By 1963 there was still one Baháʼí assembly in the country - in Antananarivo - but groups of Baháʼís lived in Ambohimanga, Juan de Nova Island, Mangatany, Nosy Be Island.

In 1966 Arthur J. Gustave Ruggoo pioneered to the Seychelles for several years but occasionally he would undertake special projects promulgating the religion in Réunion and Madagascar.

In late July 1967 Hand of the Cause Rúhíyyih Khanum, the first to visit Madagascar spent several days there as part of a trip through the Islands of the Indian Ocean basin. Counter to most of her trips she spent the whole period in the city - Tananarive, the capital, because of the 10 days she spent in Madagascar she was taking bed rest for five days. Nevertheless, of her five active days she spoke at nine gatherings.

In 1969 a youth committee was organized and operating in the country. In July 1970 Hand of the Cause Rahmatu'lláh Muhájir visited the island consulting with its institutions and participating in events.
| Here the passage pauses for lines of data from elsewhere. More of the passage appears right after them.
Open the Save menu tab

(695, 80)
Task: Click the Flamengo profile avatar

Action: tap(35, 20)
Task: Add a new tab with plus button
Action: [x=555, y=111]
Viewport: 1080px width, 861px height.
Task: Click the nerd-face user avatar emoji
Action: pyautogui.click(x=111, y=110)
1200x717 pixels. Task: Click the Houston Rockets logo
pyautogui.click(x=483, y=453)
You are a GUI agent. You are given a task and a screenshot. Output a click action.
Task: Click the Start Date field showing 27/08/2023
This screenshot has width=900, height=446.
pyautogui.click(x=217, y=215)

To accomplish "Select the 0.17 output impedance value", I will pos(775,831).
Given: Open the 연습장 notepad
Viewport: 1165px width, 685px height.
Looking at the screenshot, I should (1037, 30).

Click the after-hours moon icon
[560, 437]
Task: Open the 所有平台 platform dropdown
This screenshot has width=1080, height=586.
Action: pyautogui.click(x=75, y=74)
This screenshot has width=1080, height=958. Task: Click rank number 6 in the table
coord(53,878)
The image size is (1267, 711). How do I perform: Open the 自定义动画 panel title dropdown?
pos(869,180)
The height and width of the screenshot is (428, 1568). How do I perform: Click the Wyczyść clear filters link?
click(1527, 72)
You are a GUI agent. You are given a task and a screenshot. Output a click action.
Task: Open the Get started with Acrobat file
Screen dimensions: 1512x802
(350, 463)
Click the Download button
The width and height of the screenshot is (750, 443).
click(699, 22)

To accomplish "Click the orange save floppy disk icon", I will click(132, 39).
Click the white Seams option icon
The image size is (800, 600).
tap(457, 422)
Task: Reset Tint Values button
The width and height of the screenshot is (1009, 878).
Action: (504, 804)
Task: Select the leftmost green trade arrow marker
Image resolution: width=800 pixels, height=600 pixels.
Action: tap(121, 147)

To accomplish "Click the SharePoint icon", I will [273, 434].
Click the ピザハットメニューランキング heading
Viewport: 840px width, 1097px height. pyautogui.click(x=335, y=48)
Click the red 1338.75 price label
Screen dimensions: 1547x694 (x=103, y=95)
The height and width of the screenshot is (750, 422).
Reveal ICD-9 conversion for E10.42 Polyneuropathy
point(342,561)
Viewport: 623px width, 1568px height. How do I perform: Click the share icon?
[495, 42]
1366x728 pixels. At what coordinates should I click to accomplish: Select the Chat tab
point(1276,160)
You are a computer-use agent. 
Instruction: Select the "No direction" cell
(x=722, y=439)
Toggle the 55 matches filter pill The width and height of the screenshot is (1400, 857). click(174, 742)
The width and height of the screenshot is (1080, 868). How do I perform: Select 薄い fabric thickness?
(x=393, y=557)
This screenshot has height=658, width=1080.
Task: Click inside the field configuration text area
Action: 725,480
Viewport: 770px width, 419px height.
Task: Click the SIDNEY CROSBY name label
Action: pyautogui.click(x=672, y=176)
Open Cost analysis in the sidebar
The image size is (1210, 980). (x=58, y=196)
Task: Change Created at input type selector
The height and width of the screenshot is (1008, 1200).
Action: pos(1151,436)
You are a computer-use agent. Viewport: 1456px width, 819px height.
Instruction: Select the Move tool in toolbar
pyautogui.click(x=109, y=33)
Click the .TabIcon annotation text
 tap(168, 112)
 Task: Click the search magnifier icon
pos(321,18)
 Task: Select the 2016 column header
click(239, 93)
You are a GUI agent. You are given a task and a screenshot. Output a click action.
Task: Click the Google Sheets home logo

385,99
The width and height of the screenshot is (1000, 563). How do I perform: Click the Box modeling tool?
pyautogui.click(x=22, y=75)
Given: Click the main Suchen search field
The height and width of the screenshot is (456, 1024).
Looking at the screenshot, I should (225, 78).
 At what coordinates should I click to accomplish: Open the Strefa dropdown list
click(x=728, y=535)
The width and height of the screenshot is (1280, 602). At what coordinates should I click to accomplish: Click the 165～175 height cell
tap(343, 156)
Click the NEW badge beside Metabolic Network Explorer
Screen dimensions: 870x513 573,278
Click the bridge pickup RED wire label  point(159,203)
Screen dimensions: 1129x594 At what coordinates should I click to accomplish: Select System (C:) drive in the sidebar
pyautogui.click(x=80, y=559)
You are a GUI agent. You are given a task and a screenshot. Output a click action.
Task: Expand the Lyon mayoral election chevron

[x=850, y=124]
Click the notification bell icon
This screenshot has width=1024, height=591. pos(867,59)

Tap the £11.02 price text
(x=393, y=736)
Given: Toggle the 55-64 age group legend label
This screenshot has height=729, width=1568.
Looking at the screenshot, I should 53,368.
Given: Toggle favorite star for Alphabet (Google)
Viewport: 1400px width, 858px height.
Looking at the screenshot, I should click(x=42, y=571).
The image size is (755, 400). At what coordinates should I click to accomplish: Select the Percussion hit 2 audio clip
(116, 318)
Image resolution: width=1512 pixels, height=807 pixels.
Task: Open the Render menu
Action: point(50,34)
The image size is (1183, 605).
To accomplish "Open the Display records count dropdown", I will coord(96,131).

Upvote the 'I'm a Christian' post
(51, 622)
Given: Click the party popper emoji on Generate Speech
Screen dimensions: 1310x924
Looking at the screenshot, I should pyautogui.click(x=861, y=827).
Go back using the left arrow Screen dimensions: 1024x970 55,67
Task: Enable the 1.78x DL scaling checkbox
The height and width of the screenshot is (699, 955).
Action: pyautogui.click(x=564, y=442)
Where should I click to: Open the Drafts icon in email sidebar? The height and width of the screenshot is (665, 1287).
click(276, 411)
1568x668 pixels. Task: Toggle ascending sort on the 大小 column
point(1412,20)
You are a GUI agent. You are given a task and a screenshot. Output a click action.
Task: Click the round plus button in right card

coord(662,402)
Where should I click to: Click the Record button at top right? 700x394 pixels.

In 1972 the first national convention was gathered to elect the first National Spiritual Assembly of the Baháʼís of Madagascar and Hand of the Cause Rahmatu'lláh Muhájir represented the Universal House of Justice at the proceedings.

In March 1977 a regional conference on the progress of the religion on the island was held in Manakara.

A Baháʼí refugee from the Persecution of Baháʼís in Iran, Martha Sobhani, left Iran in 1978. She moved to Madagascar to work with Baháʼí youth and fell in love with her future husband, a native of Mauritius. In November 1979, the Baháʼís of Tananarive hosted a conference in celebration of Universal Children's Day. The proceedings were chaired by an 11-year-old pre-youth. Long time Baháʼí Seewoosumbur Jeehoba Appa of Mauritius died in 1981 when he accompanied Continental Counsellor Shídán Fath-i-Aʻzam to Madagascar. In Sept-Oct 1983 twenty-one Malagasy Baháʼí volunteers took part in trips following three regional institutes on the religion.

==Multiplication of involvements==
Since its inception the religion has had involvement in socio-economic development beginning by giving greater freedom to women, promulgating the promotion of female education as a priority concern, and that involvement was given practical expression by creating schools, agricultural coops, and clinics. The religion entered a new phase of activity when a message of the Universal House of Justice dated 20 October 1983 was released. Baháʼís were urged to seek out ways, compatible with the Baháʼí teachings, in which they could become involved in the social and economic development of the communities in which they lived. Worldwide in 1979 there were 129 officially recognized Baháʼí socio-economic development projects. By 1987, the number of officially recognized development projects had increased to 1482.

On September 10–15, 1986 Baháʼí youth participated in a national Youth Fair in Antananarivo and won first prize for their display and second prize for their musical event at this fair, whose theme was "Youth, Peace and Development." From April 1989 Baháʼís in several communities organized a campaign to engage the awareness of governmental and neighborhood leaders with the religion. At these meetings books were presented and the Baháʼís described ways they had engaged in socio-economic development projects and asked what more they could do. Displays on the religion were set up and invitations were sent out for neighbors to attend prayer meetings at local Baháʼí centers. These events resulted in some 700 people joining the religion in a year's time.

==Modern community==
At the 2003 50th anniversary of the arrival of the religion on the island celebrations were held and two ministers from the Malagasy government gave speeches praising the religion for its teachings of universal unity and peace. The media covered the events. Several newspapers published articles about the events, and the national television channel covered the closing ceremony.

===Demographics===
By 2003 there were 33 local assemblies.

The Association of Religion Data Archives in 2020 estimated that 0.09% of the national population were Baháʼís.